L'état islamique ayant cessé de faire appliquer la Chari'ah (loi islamique), certains Sahaba (compagnons du Prophète ) décidèrent de le faire eux-mêmes Abou Othmane an-Nahdi rapporte que la Calife al-Walid Ibn Abdel Malik (règne 705-715 P.C.) avait dans sa Cour un homme qui pratiquait des tours de magie. Une fois, il coupa la tête d'un homme et la sépara complètement du reste de son corps. Cet acte laissant l'assistance ébahie, il la surpris encore plus en recollant la tête au corps, puis l'homme apparut comme si sa tête n'avait jamais été coupée. Certaines personnes s'écrièrent : « Soubhanallah ! (Que Dieu soit glorifié) ; il est capable de ressusciter les morts! ».

Le Sahabi (compagnon du Prophète) Joundoub al-Azdi remarqua l'émoi dans la Cour d'al-Walid, alors il vint assister à l'une des représentations. Le lendemain, il revint avec une épée cachée derrière son dos et lorsque le magicien fit son entrée pour commencer son spectacle, Joundoub, brandissant son épée, s'élança à travers la foule et trancha net la tête du magicien. Il se tourna alors vers le public consterné et dit : « S'il est réellement capable de ressusciter les morts, qu'il se fasse donc revivre. » Al-Walid le fit arrêter et jeter en prison. [Recueilli par al-Boukhari dans son livre sur l'Histoire.]
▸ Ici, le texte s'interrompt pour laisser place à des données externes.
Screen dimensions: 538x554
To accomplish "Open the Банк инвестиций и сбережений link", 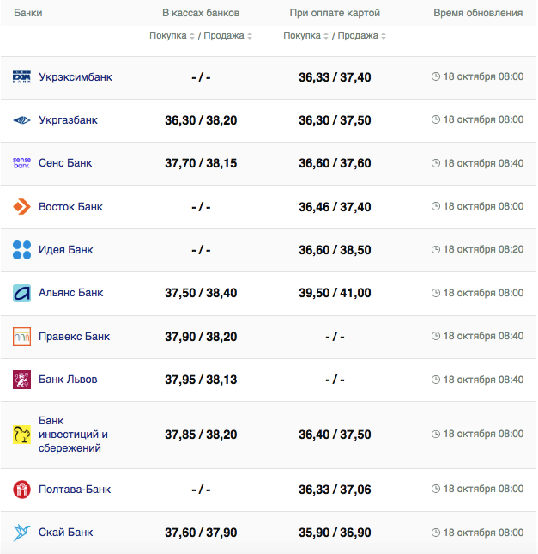I will [x=73, y=435].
La sévérité de la position de l'Islam vis-à-vis des magiciens s'explique d'abord par la nécessité de protéger les éléments les plus faibles de la société du Shirk, qui pourraient attribuer aux magiciens des qualités divines qui n'appartiennent qu'à Dieu. En plus de commettre le sacrilège de pratiquer la sorcellerie en connaissance de cause, les magiciens prétendent souvent avoir des pouvoirs surnaturels et des attributs divins dans le but d'attirer des adeptes et d'acquérir une réputation mensongère.